_What to do_. Extract every line of the data below that contains the string "Task", matching uppercase and lowercase exactly.

### Input data ###

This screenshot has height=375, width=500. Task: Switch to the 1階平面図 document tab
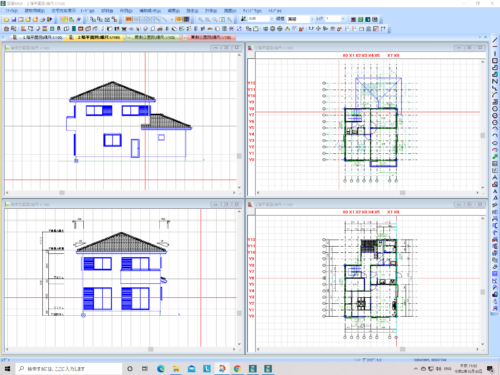(x=39, y=37)
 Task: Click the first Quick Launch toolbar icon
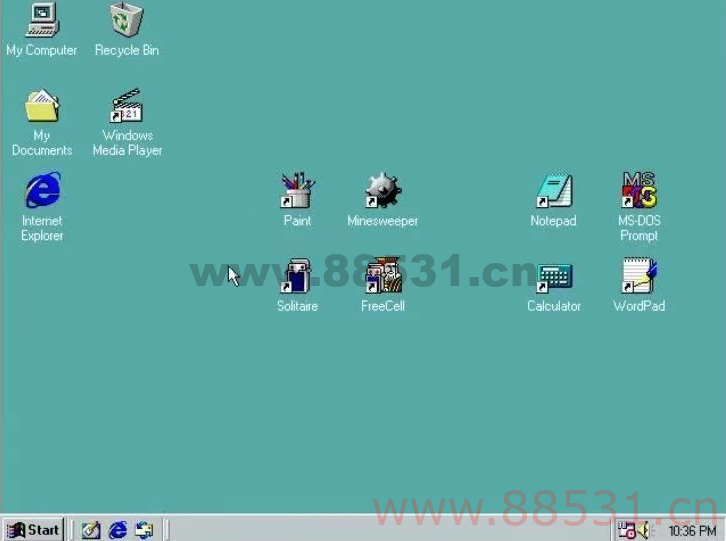click(x=91, y=530)
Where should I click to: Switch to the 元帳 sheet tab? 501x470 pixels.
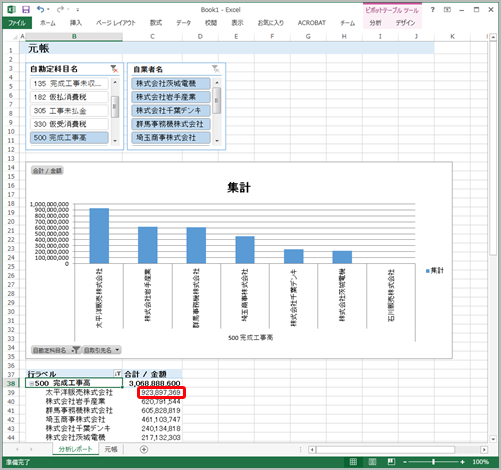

###

_Final result_.
This screenshot has height=375, width=500. Task: Switch to the 1階平面図 document tab
 Task: Click the first Quick Launch toolbar icon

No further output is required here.